The leishmaniasis is caused by more than 20 different protozoan species of the genus Leishmania and constitutes a serious public health problem worldwide [1]. Parasites are transmitted by phlebotomine sand flies which become infected during blood meal on mammalian hosts. In Brazil, visceral leishmaniasis (VL) is present in 21 states, while the cutaneous forms of the disease (CL) were described in all states since 2003 [2]. In the Federal District of Brazil (FD), VL transmission began in 2005 in residential areas near forests.
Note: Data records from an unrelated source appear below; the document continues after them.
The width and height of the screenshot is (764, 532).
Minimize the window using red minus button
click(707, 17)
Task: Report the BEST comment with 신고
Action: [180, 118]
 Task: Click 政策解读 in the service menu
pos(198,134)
Moreover, domestic dogs infected with Leishmania spp. have been registered throughout the FD [3].

Several species of wild, domestic and synanthropic mammals have been recorded as hosts and/or reservoirs of Leishmania spp. in Brazil [4-12]. Currently, it is accepted that a reservoir may be one or a complex of species responsible for maintaining the parasite in nature in a given period and space [13,14]. The transmission of Leishmania species in the wild still represents a complex enzootic “puzzle”, as several links have not been identified [12].
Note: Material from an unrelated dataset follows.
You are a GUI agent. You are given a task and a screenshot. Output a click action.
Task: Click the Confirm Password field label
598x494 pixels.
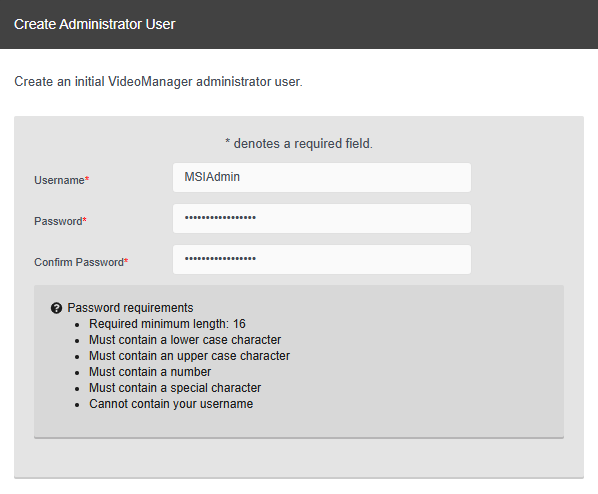[79, 262]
Although dogs are considered the most important domestic reservoirs of L. infantum [15], the role of Didelphis spp. as reservoirs have been suggested and its synanthropic capability could facilitate the connection between wild and peridomestic environments [16-19]. Moreover, many rodent species have been identified as potential reservoirs of L. amazonensis, L. braziliensis and L. infantum, showing competence to maintain these parasites [12].

Molecular characterization of the parasites in wild reservoirs indicates the existence of different transmission cycles, illustrating the complexity of the enzootic Leishmania spp. transmission [12]. Then, studies of Leishmania spp. reservoirs in different areas are fundamental to understand host-parasite interactions and develop strategies for the surveillance and control of leishmaniasis. The identification of Leishmania infection in small mammals could be helpful to define the role of these animals in the transmission cycle.
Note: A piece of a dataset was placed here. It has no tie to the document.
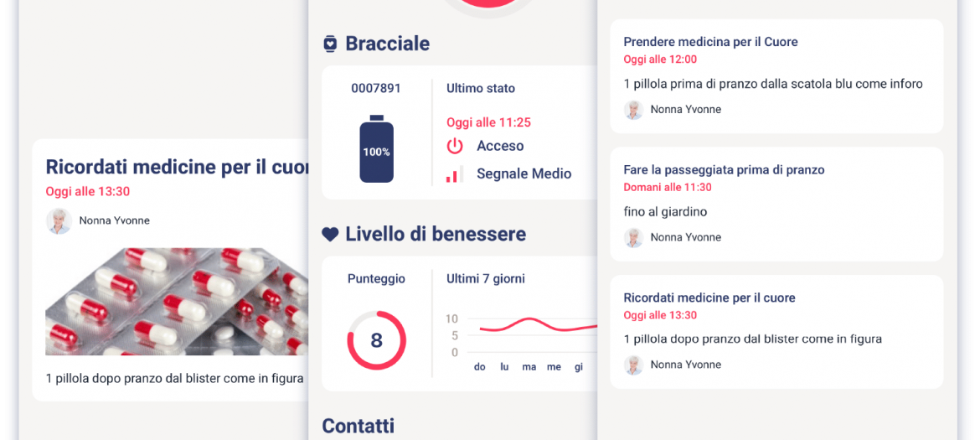Click the Contatti section heading
980x440 pixels.
click(358, 427)
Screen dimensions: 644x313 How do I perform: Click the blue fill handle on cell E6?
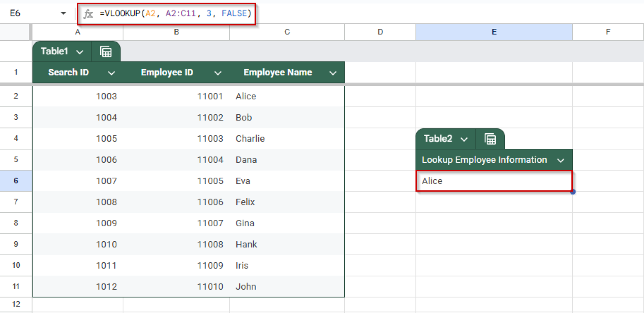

The Brasília National Park (BNP) and the Contagem Biological Reserve (CBR) are federal conservation units where several species of vectors and potential reservoirs of Leishmania spp. could be present; however, Leishmania spp. enzootic transmission in the Brazilian savannah remains poorly investigated. This study aimed to detect Leishmania species in wild and domestic mammals, living in or near both conservation areas, and explore whether: (1) Leishmania species infecting wild animals at conservation units are the same species infecting domestic dogs in the vicinity; (2) there is significant difference in the frequency of Leishmania spp. among mammal species and between the conservation units surveyed.

Methods

Study area

The research was carried out in two conservation units, BNP (15°37′31”S; 47°57′36”W) and CBR (15°40′25”S; 47°51′56”W), and in houses of the surrounding areas, located in the administrative region of Sobradinho, in northern FD. CBR and BNP occupy an area of 3460 and 42389 hectares, respectively. Several phytophysiognomies are present in these conservation units such as grasslands, cerrado sensu stricto and gallery forests [20]. According to the Köppen classification the climate of the region is altitude tropical (CWa and CWb), with a cold and dry season (April-September) and a warm and rainy season (October to March). The Lago Oeste is a rural area that borders the BNP. The Grande Colorado is a region in Sobradinho formed by 10 residential areas that borders CBR, of which two were sampled, Vivendas Bela Vista (15°39′21”S; 47°51′55”W) and Mansões Colorado (15°40′18”S 47°51′21”) (Additional file 1: Figure S1).

Animal trapping and sample collection

Mammal trapping was carried out monthly for four consecutive nights, from November 2011 to July 2012. We performed five field campaigns (Nov, Jan, Mar, May, Jul) in CBR and four (Dec, Feb, Apr, Jul) in BNP. Wild mammals were captured using Sherman and cage traps baited with a mixture of sardines, corn flour, corn, peanut butter and banana. The traps were set every 10 meters on grids in the selected areas. In CBR, we used a grid with eight parallel transects with 21 capture stations each, covering gallery forest and cerrado sensu stricto. In the BNP we used two trap grids, one in the gallery forest, formed by five parallel transects containing 11 capture stations each, and the other in the grassland type vegetation formed by 10 lines, each with 10 capture stations. In the gallery forests of CBR and BNP, the Sherman traps were placed mostly at a height of 1 to 2 m from the ground.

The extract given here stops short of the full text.